After only one year in existence, the clinic has a 32-month waiting list with 3,537 names -- and officials say others who need care aren't making appointments because of that delay.
"When patients call here, half of them, if they know there's a three-year wait, don't put their name on the list," said Brooks Miller, the clinic's executive director. "I don't want to give them false hope that they will get care in the next month."
Quinton Jackson, a father of five from Springfield, is in the next-to-last spot on the list. He can't afford a private dentist and can't find one in Greene County who will take Medicaid.
"My teeth are just killing me," Jackson said.
Dr. Sara Vizcarra, a dentist at the clinic, shares Jackson's frustration -- especially since so many patients have neglected their teeth for so long that extensive work is needed.
"There's no such thing as a 'simple' extraction or a 'simple' filling," she said.
The staff hopes to add two more dentists, one more hygienist and five more dental chairs this summer, Miller said -- possibly enough to double patient visits from 6,000 to 12,000 a year.
"We hope to be up to 17 dental chairs by the end of 2006, and that would bring us close to where we need to be," Miller said. "It's kind of a growing population, but that's where we really need to focus our efforts and grow that way."
There could be trouble ahead, though.
State lawmakers are considering ending the Medicaid adult dental benefit. That would force about 20 percent of Jordan Valley's Medicaid clients to pay on a sliding fee scale, said clinic financial officer Ruth Shryack.
Only 26 percent of the state's private-practice dentists treat Medicaid patients, said Chris Stewart, director of the Oral Health Network of Missouri.
"Every health center in the state is experiencing that level of need," Stewart said.
No dentists in Greene County are accepting new Medicaid patients, said Brenda Claxton, executive director of the Greater Springfield Dental Society.
Some help in other ways, however.
Last year, dental society members from 16 counties donated about $150,000 worth of dentistry and oral surgery to 658 children as part of "Give Kids a Smile Day," Claxton said.
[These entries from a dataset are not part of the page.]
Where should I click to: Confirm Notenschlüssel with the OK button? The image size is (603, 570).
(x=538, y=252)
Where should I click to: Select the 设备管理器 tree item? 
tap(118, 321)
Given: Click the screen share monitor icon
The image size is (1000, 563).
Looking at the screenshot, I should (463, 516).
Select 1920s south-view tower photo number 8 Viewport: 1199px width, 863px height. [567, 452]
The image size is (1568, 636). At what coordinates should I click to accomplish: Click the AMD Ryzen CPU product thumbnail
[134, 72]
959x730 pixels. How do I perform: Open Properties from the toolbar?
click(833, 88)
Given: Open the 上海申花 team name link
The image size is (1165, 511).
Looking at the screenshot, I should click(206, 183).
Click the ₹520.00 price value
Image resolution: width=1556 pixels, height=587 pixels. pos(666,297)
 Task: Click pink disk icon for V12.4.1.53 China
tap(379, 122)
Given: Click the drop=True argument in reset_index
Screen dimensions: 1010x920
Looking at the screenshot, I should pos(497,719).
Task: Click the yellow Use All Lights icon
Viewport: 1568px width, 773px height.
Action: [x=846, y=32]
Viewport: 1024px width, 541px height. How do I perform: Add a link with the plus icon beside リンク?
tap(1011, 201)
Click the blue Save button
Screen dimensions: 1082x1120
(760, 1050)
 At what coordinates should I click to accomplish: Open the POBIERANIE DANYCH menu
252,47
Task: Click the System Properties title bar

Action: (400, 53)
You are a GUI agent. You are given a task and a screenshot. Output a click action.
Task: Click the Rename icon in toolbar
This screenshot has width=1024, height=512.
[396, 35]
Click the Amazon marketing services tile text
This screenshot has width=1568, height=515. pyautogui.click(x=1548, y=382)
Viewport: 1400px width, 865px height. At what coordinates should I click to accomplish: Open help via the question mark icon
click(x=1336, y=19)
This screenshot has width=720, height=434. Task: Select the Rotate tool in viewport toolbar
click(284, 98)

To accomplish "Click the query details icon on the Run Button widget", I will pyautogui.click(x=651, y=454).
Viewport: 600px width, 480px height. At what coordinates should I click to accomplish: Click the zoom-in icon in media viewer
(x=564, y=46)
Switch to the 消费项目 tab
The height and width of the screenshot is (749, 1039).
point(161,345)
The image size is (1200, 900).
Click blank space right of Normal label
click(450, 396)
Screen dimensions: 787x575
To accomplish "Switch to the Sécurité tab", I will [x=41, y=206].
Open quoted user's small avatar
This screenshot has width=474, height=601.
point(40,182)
About 60 dentists also treat emergency dental problems referred through the public schools, Claxton said, which totals about $30,000 a year in donated care.
Jordan Valley's waiting list of 3,537 people is the longest of the state's 24 public dental clinics, Stewart said. That's partly because Greene County has so many Medicaid clients, and because Jordan Valley switched to a cumulative tally in November.
"We wanted to get a handle on the magnitude of the problem," Miller said.